Google’s John Mueller Pushes Back on Trend of Creating LLM-Only Web Pages
Google’s John Mueller says publishers don’t need separate Markdown or JSON pages for LLMs, emphasizing that AI systems already parse standard HTML. Experts note structured data matters only when platforms provide clear specifications.
Google Search Advocate John Mueller has questioned the growing practice of publishing separate Markdown or JSON pages intended exclusively for large language models, saying he sees no technical reason for LLMs to require alternate versions of web content.
The discussion began on Bluesky after SEO professional Lily Ray asked whether Google had a viewpoint on “creating separate markdown / JSON pages for LLMs and serving those URLs to bots.” The question reflects increasing experimentation among publishers producing simplified “shadow” versions of key pages in formats that may be easier for AI systems to interpret.

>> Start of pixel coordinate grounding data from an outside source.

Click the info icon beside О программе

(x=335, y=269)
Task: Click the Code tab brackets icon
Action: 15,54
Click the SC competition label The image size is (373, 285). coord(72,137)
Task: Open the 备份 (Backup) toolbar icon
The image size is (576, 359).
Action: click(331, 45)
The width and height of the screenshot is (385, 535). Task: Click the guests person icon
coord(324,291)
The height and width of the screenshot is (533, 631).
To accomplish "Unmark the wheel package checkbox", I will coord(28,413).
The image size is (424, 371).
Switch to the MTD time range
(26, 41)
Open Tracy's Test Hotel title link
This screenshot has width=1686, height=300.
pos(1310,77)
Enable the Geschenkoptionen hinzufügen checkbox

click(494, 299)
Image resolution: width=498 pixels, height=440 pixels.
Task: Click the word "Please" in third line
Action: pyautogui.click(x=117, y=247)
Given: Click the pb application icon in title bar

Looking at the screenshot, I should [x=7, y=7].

A broader discussion on the topic has also been unfolding on X, where some developers argue that LLM-focused formats could help improve how AI systems ingest content.
Mueller: LLM-Only Pages Unnecessary
In response, Mueller said he is unaware of any Google initiative that would require or benefit from a separate LLM-specific format. He emphasized that modern LLMs have long been trained on standard HTML pages and are capable of interpreting them effectively.
“LLMs have trained on — read & parsed — normal web pages since the beginning… Why would they want to see a page that no user sees? And, if they check for equivalence, why not use HTML?” Mueller wrote.
Ray followed up by asking whether alternate formats might help “expedite getting key points across.” Mueller replied that if file formats materially improved LLM outputs, AI companies would openly encourage their use.
“If those creating and running these systems knew they could create better responses from sites with specific file formats, I expect they would be very vocal about that. AI companies aren’t really known for being shy,” he added.
Mueller acknowledged that some pages may perform better with AI systems than others but said the difference is unlikely to be driven by file format—except in cases involving heavy JavaScript, which can remain difficult for some systems to process.
Taken together, Mueller’s comments suggest that Google sees no need for publishers to create duplicate Markdown or JSON versions of existing HTML pages solely for LLM consumption.
Where Structured Data Fits In
The Bluesky exchange also raised the distinction between speculative LLM-targeted formats and situations where AI platforms publish explicit technical requirements.
Matt Wright, participating in the thread, pointed to OpenAI’s eCommerce product feed specifications—an example where JSON structures matter because the platform defines how product data should be formatted and ingested.
“OpenAI eCommerce product feeds are live: JSON schemas appear to have a key role in AI search already,” Wright wrote.
He also pointed to commentary from Chris Long on LinkedIn noting that editorial sites using product schema tend to appear more frequently in ChatGPT citations.
These examples highlight that structured data is valuable when tied to a documented integration or schema adopted by an AI system—not when created speculatively without platform guidance.
Why the Debate Matters
As AI-driven search experiments accelerate, SEO teams are increasingly confronted with questions about “LLM-optimized content formats.” The conversation underscores a common tension: developers may attempt to anticipate future requirements before AI companies formally publish technical documentation.
Mueller’s response reiterates that, in the absence of explicit instructions, standard HTML remains sufficient for LLMs. For most websites, improving page speed, clarity, accessibility, and structure offers more reliable benefits than generating secondary content versions solely for bots.
At the same time, emerging AI-specific formats—such as OpenAI’s product feed schema—indicate that documented, use-case-specific integrations will play a growing role in how content is processed by AI systems.
What to Watch Going Forward
The exchange reflects a rapidly shifting landscape in which SEO and development teams are being asked to prepare for AI-driven search without stable technical guidelines. Until LLM providers publish more precise requirements, the takeaway remains grounded:
- Maintain clean, well-structured HTML.
- Limit unnecessary JavaScript that may hinder parsing.
- Implement structured data where platforms provide established schemas.
The debate highlights that while AI-optimized formats may emerge in specific scenarios, there is no broad evidence that Markdown or JSON clones of existing pages are currently necessary—or beneficial—for general LLM visibility.